I know last time I said I was going to go into some resource management systems, but I realized that in order to do that, I need to lay down the ground rules of how the basics of the game work. Don’t worry, they’re coming. But first, the core mechanics of D&D After Next:

Like all d20 games, AN will primarily use a d20 + modifiers to resolve actions. I’m going with the standard 6 Abilities, with their modifiers as-is. The three familiar saving throws are joined by a fourth, Perception, which keys off of Wisdom. I’m still debating if these will be rolled every time or be a static 10+ Ability mod defense value. Both of these approaches have their advantages; rolled saves make it more interesting for the PCs and helps them feel like they have ownership over their fate, while static defenses help speed things up and make things easier for the DM. My first instinct is to go with the latter, but I’m starting to fear that I haven’t given players much reason to pay any attention on other’s turns, and this is one thing that will keep them engaged throughout the combat.

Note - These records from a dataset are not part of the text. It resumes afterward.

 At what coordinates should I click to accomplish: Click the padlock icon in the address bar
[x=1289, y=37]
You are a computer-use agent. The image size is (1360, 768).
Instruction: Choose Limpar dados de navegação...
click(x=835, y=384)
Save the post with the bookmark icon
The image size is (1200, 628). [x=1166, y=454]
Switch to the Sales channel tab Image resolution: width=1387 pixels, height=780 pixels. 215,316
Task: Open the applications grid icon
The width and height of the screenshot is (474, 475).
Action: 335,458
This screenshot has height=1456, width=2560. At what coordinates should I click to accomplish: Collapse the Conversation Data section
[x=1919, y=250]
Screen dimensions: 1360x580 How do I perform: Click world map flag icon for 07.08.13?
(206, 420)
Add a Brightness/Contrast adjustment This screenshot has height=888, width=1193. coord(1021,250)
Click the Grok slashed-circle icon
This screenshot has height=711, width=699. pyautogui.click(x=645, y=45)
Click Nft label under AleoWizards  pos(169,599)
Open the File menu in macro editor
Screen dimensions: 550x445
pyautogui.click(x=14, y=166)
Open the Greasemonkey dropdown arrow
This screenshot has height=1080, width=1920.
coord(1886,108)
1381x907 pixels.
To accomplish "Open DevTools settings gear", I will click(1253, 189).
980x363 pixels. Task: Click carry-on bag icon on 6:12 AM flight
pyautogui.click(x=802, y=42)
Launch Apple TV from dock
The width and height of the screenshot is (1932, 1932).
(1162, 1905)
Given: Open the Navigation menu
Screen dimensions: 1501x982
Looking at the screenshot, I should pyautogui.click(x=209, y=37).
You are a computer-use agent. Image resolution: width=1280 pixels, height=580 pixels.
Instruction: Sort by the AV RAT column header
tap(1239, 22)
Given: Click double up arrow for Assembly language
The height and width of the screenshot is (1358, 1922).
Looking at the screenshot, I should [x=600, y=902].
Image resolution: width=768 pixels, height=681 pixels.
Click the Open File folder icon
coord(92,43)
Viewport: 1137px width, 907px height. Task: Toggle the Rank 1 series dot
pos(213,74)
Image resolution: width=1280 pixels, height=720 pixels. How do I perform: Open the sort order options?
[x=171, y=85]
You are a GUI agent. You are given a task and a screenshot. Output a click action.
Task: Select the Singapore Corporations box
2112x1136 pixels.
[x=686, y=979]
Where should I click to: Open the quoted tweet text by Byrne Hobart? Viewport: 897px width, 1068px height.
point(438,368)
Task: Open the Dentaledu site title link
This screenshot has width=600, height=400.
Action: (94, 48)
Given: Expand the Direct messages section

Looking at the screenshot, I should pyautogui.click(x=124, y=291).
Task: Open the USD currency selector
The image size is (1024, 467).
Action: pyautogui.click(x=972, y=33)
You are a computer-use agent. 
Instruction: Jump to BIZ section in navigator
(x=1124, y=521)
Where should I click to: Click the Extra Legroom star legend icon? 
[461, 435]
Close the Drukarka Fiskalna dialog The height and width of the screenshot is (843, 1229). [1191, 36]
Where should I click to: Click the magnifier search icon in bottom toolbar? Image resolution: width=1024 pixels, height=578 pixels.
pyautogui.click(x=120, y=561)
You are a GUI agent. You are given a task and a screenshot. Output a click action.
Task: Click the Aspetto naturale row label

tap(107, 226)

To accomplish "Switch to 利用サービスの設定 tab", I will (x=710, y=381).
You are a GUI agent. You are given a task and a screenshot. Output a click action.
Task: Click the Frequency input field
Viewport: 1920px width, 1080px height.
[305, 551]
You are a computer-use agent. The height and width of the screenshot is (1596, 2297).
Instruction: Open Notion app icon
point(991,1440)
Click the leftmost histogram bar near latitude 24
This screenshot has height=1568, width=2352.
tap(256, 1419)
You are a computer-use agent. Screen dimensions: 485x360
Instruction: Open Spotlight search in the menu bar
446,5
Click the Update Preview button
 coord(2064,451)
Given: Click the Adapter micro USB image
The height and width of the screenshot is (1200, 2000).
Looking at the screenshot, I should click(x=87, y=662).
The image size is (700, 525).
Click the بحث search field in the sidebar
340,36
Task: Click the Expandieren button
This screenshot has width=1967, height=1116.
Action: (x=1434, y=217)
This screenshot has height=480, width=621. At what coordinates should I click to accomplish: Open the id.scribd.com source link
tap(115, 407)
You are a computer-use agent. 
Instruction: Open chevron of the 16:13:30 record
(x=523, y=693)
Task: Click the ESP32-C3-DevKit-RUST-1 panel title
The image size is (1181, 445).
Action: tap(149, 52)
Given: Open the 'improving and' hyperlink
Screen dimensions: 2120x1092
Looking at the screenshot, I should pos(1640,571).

I’ll keep stewing on that one. Feel free to leave a comment and share your thoughts.

Going one step further into new territory, Healing Surges will be renamed Stamina, and be equal to your Constitution score for now. These are not recovered after a night’s rest and serve as a long-term, strategic-level resource (you might recover 1 per night’s rest, I’m thinking). As in 4e, expending Stamina allows you to heal outside of combat, trigger a second wind, and also powers certain abilities. One ability is to expend Stamina to replace a natural d20 roll’s result with the relevant Ability score value*. So if you roll a 4 on your Stealth check, you can spend one point of Stamina to replace that nat 4 with your Dexterity score, likely 10 or more. I’m still not sure if using this ability will trigger, say, a critical hit on an attack roll. If you have an opinion on this, leave a comment. This mechanic helps to mitigate the effects of using the d20 as an RNG: You can get lucky and roll high, but if you find yourself on the other end of that probability distribution, you can spend a Stamina to do better when faced with a situation that’s too dire for failure.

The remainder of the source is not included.